De vraag die nu rijst is of de collectieve variant wel daadwerkelijk toegevoegde waarde biedt ten opzichte de VP variant (met optionele risicodeling). Anders gezegd, welke variant sluit het beste aan bij de drie doelstellingen en zal voor het meeste draagvlak zorgen? In dit artikel wordt een kwalitatieve vergelijking weergegeven tussen de twee varianten. Onze conclusie is dat de VP toekomstbestendiger is dan de collectieve variant. Dit komt met name doordat de VP(+) meer individueel maatwerk en keuzevrijheid kan bieden en een beter pensioenresultaat mogelijk maakt door toepassing van een voor elk individu geoptimaliseerde, dynamische life cycle.
Kwalitatieve vergelijking collectieve variant met VP (+)

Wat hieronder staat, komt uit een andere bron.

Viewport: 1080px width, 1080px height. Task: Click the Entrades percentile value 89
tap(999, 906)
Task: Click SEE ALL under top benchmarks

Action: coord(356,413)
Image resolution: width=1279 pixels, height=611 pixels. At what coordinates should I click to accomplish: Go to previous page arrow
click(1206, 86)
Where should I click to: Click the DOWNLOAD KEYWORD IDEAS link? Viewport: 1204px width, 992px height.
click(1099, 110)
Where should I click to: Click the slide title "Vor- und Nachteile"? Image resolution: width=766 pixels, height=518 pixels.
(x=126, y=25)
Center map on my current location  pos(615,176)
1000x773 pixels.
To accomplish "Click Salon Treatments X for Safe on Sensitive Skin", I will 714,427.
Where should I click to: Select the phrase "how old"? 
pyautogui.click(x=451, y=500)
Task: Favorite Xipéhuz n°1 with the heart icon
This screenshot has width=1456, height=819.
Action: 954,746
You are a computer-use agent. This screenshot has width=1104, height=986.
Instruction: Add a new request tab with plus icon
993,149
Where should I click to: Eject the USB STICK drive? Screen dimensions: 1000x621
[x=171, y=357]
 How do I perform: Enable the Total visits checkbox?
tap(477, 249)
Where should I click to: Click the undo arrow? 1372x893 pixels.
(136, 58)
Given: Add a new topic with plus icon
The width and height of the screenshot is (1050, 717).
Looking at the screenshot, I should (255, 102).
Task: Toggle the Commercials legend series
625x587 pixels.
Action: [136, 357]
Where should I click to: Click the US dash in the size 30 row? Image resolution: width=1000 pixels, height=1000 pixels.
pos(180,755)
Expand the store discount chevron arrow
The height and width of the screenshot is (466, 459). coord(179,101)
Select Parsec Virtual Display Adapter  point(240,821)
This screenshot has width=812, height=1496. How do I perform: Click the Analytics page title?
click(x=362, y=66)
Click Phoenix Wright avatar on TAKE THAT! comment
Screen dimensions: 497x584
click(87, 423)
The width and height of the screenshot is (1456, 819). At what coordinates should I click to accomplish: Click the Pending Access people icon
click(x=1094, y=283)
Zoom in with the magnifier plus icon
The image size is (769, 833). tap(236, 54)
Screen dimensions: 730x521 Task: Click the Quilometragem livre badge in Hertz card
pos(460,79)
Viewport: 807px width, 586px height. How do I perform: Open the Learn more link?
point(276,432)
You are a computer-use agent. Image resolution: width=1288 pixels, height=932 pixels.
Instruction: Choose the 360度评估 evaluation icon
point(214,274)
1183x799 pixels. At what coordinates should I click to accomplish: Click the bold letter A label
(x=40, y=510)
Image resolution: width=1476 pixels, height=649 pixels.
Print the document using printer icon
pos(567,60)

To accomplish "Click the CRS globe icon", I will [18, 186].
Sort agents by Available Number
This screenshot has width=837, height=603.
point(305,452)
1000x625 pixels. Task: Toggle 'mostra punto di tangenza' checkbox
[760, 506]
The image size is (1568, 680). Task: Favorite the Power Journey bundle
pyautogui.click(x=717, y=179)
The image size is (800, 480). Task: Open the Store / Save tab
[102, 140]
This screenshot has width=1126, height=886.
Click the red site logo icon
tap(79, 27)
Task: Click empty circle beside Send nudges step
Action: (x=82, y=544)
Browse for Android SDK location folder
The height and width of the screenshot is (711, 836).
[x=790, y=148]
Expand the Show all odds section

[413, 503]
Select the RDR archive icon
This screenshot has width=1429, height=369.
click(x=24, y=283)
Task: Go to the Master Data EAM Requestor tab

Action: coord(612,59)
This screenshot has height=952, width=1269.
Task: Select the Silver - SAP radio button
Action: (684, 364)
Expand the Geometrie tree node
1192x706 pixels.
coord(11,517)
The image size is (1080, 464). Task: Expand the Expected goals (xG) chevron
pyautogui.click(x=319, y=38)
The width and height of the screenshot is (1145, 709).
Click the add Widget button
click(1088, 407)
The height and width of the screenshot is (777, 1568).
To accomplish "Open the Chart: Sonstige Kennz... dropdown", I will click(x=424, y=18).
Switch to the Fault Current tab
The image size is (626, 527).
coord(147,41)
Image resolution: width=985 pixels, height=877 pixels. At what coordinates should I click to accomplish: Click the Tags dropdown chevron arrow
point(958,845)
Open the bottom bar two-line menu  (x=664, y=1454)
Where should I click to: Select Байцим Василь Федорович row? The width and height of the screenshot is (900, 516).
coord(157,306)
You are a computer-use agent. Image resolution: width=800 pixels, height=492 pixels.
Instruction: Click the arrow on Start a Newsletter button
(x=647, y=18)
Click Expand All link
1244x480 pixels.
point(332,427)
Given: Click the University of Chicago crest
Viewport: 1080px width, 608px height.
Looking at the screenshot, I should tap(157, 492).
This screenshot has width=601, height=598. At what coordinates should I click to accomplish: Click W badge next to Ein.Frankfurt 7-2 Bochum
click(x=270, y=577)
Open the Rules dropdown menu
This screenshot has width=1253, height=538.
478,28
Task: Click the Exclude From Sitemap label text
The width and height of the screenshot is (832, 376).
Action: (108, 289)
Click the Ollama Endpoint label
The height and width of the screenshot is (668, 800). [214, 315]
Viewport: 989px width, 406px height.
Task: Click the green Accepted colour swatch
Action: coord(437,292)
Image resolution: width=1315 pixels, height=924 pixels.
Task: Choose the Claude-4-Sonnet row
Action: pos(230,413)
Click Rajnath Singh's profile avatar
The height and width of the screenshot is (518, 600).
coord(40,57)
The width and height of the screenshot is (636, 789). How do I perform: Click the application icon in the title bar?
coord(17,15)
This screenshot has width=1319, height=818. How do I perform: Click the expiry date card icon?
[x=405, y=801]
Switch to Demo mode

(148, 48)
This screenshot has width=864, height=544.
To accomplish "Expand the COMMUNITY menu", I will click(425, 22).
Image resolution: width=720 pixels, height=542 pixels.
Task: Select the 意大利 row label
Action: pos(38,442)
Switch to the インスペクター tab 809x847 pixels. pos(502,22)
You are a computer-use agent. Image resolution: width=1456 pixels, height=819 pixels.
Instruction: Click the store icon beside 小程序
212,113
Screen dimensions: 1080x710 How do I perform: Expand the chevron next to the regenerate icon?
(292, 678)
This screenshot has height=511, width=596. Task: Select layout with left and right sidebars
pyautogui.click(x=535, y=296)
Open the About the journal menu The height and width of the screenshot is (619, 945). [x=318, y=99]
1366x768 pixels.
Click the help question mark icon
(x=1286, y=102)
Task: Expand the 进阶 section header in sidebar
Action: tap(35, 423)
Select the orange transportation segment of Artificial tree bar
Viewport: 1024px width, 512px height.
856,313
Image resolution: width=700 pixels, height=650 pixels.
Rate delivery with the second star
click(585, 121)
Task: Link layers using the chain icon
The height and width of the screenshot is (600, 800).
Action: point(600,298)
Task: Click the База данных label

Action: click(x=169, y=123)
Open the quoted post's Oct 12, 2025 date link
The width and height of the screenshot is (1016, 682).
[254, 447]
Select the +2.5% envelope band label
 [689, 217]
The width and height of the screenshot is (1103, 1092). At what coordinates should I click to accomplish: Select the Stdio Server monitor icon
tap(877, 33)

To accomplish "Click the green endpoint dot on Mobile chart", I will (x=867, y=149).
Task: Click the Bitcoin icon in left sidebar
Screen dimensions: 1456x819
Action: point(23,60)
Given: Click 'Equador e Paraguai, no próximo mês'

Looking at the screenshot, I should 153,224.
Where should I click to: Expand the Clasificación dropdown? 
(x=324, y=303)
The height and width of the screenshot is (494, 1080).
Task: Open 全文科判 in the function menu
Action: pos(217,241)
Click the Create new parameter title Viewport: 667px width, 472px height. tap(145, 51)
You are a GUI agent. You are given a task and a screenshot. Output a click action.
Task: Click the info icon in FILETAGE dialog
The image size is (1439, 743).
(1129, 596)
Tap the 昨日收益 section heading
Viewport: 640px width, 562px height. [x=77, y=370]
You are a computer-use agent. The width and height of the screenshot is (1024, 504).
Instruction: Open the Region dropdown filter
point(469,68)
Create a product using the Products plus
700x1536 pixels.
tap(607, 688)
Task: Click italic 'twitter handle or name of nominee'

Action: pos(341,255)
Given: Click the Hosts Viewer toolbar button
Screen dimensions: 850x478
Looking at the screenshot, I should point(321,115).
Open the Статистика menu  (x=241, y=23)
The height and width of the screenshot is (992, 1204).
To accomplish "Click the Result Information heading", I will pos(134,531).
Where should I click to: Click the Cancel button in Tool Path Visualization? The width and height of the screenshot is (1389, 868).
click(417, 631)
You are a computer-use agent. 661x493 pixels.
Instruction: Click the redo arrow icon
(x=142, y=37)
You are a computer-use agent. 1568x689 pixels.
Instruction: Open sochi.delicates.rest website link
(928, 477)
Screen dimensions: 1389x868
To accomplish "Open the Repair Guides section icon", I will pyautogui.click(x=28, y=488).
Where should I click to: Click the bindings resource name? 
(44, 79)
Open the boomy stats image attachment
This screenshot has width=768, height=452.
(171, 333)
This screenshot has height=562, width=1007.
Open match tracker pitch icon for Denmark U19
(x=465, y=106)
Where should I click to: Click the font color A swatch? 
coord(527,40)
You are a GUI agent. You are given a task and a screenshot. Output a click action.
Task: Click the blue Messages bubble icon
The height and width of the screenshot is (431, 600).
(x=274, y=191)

De collectieve variant heeft een megastap gemaakt richting individuele pensioenpotjes (zoals bij DC/VP). Er is immers sprake van een premie-overeenkomst, er worden geen uitkeringstoezeggingen meer gedaan en er wordt belegd op basis van life cycles. Toch zijn er nog wel cruciale verschillen tussen de beide varianten. In onderstaande tabel worden enkele weergegeven:
# | Collectief | WVP (+) | |
1 | solidariteit | - op basis van op te bouwen reserve | - aanvullende risicodeling optioneel mogelijk |
2 | Keuzevrijheid en maatwerk | - Beleggingsbeleid: geen keuzemogelijkheid/maatwerk - Uitkering: variabel - Geen shoprecht | - Beleggingsbeleid: keuzemogelijkheid/maatwerk - Uitkering: vast/ variabel - Shoprecht |
3 | Beleggingsbeleid | - gerichte groepsgewijze toedeling rendementen en renterisico in lijn met de risicohouding van leeftijdsgroepen - Xxxx xxxxxxxxxxxxxx | - gerichte individuele toedeling rendementen op basis van life-cycle in lijn met de risicohouding van de deelnemer - Leenrestrictie* |
*Het is wel uitvoerbaar zonder leenrestrictie maar wettelijk vooralsnog niet toegestaan.
1. Solidariteit
Laten we de vergelijking tussen beide systemen beginnen met het benoemen van het meest controversiële punt in de discussie over het nieuwe pensioensysteem: de solidariteit.
De solidariteit tussen kort- en langlevende deelnemers is de kern van pensioen. Haal je dit element weg, dan blijft er niet veel meer over dan een beleggingsproduct.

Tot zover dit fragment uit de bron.